Exercise materials Block Start

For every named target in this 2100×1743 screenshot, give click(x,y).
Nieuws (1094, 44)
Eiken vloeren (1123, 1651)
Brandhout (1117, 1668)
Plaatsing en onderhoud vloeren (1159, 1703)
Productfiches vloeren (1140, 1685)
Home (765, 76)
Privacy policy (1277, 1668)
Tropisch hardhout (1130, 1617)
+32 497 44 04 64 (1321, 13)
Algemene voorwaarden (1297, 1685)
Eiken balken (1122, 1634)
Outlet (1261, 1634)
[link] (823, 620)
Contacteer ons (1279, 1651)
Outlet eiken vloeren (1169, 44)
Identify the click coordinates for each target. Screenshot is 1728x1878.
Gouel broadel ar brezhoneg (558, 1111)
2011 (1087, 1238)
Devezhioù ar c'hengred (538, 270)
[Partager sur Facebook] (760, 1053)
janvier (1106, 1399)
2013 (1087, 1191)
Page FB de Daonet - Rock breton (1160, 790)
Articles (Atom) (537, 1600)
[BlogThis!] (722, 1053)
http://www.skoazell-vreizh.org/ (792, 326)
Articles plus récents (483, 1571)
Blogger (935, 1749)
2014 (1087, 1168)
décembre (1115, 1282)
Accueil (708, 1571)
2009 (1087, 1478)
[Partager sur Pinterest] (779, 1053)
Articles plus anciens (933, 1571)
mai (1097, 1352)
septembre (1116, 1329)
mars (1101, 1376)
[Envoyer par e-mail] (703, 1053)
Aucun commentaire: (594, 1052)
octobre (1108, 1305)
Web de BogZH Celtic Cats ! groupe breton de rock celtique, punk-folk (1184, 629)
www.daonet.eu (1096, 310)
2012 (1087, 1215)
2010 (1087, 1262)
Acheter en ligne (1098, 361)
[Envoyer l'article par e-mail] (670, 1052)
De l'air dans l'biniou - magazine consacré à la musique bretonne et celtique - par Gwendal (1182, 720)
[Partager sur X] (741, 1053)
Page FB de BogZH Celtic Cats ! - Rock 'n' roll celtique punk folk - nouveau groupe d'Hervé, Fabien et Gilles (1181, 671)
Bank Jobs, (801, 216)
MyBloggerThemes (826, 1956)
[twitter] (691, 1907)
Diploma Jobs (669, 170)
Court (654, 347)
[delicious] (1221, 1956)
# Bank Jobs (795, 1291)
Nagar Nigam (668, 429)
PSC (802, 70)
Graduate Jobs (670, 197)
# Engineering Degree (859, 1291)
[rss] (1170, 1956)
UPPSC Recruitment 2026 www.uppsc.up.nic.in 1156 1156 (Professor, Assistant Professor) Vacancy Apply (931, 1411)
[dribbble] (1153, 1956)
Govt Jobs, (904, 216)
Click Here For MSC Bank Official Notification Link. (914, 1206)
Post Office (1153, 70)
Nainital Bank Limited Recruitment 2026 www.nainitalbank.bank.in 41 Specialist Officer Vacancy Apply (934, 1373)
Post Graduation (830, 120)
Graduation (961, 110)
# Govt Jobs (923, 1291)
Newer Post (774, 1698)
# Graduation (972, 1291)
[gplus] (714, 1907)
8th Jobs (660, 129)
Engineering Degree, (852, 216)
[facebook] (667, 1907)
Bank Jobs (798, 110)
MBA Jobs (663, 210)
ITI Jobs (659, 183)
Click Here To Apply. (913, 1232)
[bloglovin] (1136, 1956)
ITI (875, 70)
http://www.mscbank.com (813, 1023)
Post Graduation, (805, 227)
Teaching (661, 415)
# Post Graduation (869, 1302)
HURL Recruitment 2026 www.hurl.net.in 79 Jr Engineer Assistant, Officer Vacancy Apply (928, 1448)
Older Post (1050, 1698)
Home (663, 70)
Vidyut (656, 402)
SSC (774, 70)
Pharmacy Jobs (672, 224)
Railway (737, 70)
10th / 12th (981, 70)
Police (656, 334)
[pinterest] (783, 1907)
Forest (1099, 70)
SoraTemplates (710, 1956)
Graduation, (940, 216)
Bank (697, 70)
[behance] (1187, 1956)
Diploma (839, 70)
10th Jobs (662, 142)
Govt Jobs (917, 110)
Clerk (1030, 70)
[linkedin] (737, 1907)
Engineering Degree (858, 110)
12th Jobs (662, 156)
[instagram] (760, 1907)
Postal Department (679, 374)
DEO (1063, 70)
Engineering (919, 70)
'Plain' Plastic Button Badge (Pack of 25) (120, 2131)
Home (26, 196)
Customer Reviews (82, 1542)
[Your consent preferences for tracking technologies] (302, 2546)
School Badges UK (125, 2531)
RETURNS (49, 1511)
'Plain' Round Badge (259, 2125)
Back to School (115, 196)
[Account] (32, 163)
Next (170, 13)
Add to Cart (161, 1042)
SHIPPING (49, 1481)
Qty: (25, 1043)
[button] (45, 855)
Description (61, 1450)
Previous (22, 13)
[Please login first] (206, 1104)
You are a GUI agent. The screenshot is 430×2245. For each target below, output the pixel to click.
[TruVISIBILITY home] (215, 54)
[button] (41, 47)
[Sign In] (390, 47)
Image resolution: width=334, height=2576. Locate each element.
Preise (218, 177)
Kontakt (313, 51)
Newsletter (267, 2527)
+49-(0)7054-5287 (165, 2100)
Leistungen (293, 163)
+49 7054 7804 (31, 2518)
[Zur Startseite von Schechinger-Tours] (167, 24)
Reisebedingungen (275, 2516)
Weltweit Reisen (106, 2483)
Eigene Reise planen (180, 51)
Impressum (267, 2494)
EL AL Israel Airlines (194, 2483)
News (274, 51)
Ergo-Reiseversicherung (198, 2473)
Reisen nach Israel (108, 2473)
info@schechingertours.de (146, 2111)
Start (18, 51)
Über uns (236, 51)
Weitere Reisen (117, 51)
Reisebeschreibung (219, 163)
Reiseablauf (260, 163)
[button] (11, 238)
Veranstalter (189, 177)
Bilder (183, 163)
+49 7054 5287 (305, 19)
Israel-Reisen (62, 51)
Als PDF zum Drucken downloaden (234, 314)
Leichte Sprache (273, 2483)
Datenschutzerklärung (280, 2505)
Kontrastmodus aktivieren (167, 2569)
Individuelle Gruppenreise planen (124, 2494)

Exercise materials Block End

From the records given above, copy all lines containing "groupe".

Web de BogZH Celtic Cats ! groupe breton de rock celtique, punk-folk (1184, 629)
Page FB de BogZH Celtic Cats ! - Rock 'n' roll celtique punk folk - nouveau groupe d'Hervé, Fabien et Gilles (1181, 671)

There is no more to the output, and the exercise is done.